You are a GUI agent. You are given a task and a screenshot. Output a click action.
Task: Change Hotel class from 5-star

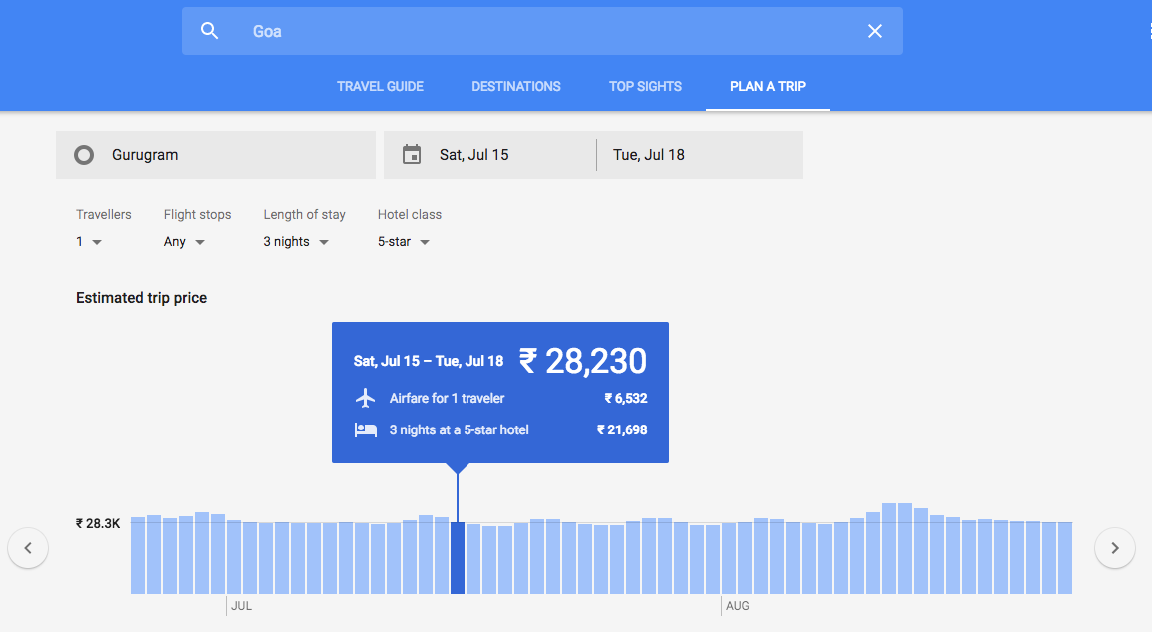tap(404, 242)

---

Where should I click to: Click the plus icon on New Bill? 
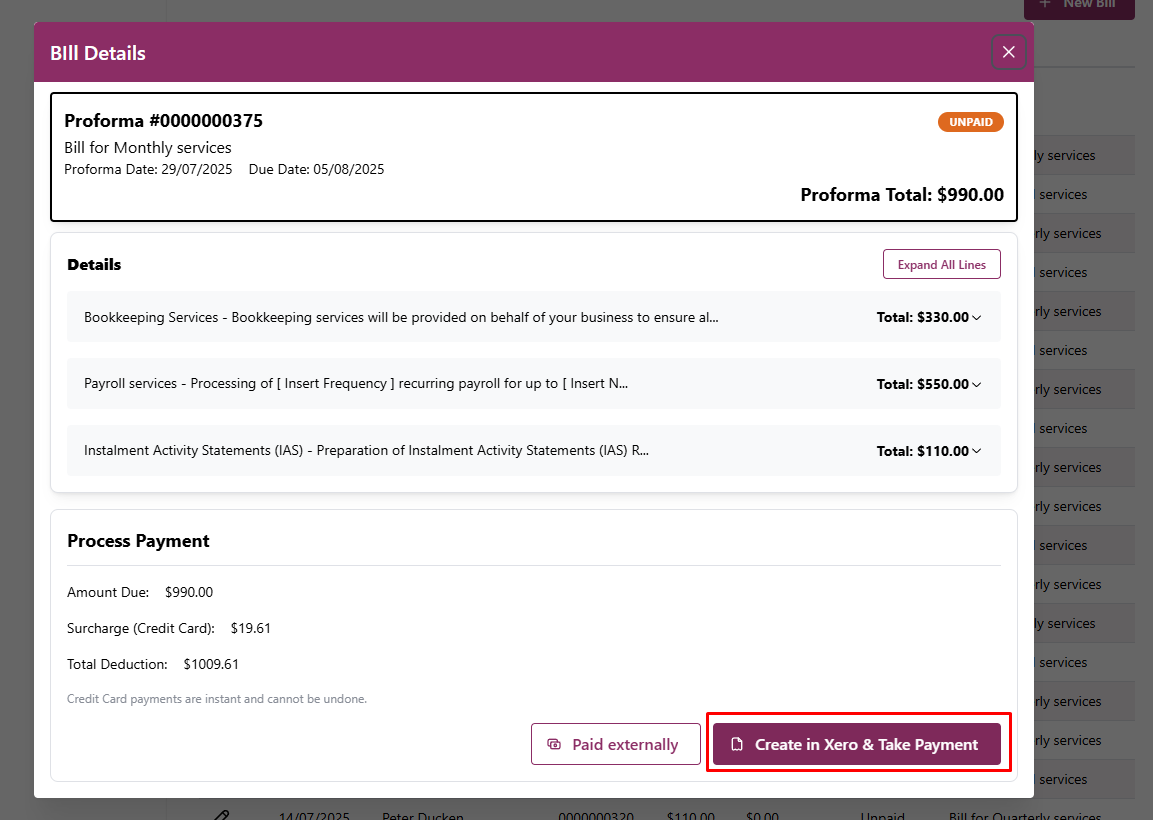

* * *

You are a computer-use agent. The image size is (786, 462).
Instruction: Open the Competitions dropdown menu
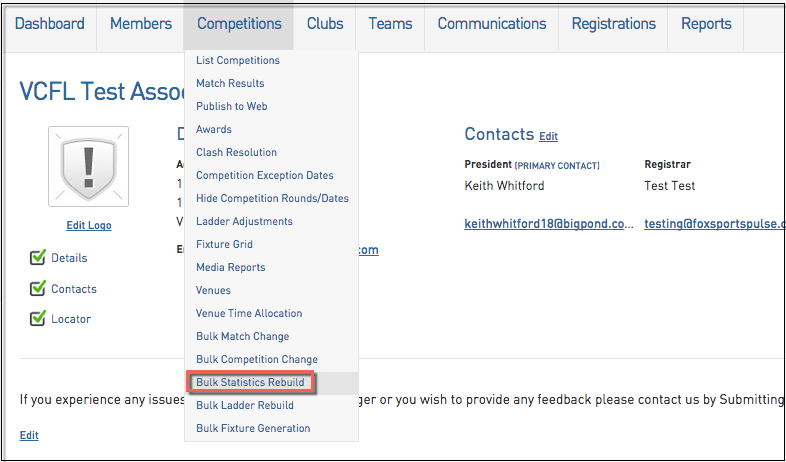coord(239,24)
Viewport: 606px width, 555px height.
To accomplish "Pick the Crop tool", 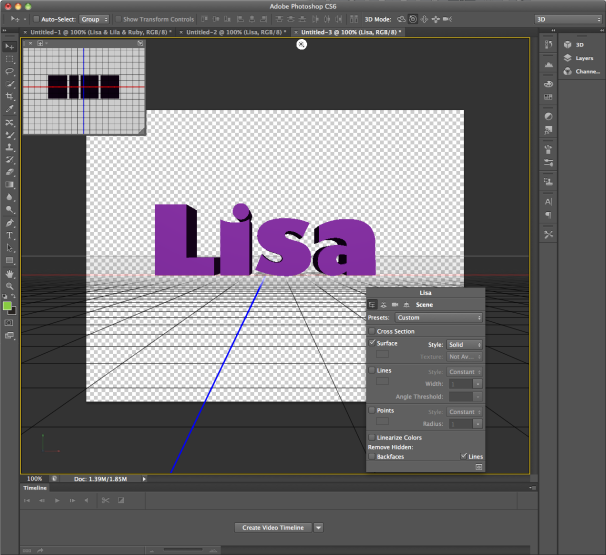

* Work instructions: Whenever a line of the data includes "agent", copy that line.

* Exercise response:
You are a GUI agent. You are given a task and a screenshot. Output a click action.
You are a computer-use agent. The image size is (786, 462).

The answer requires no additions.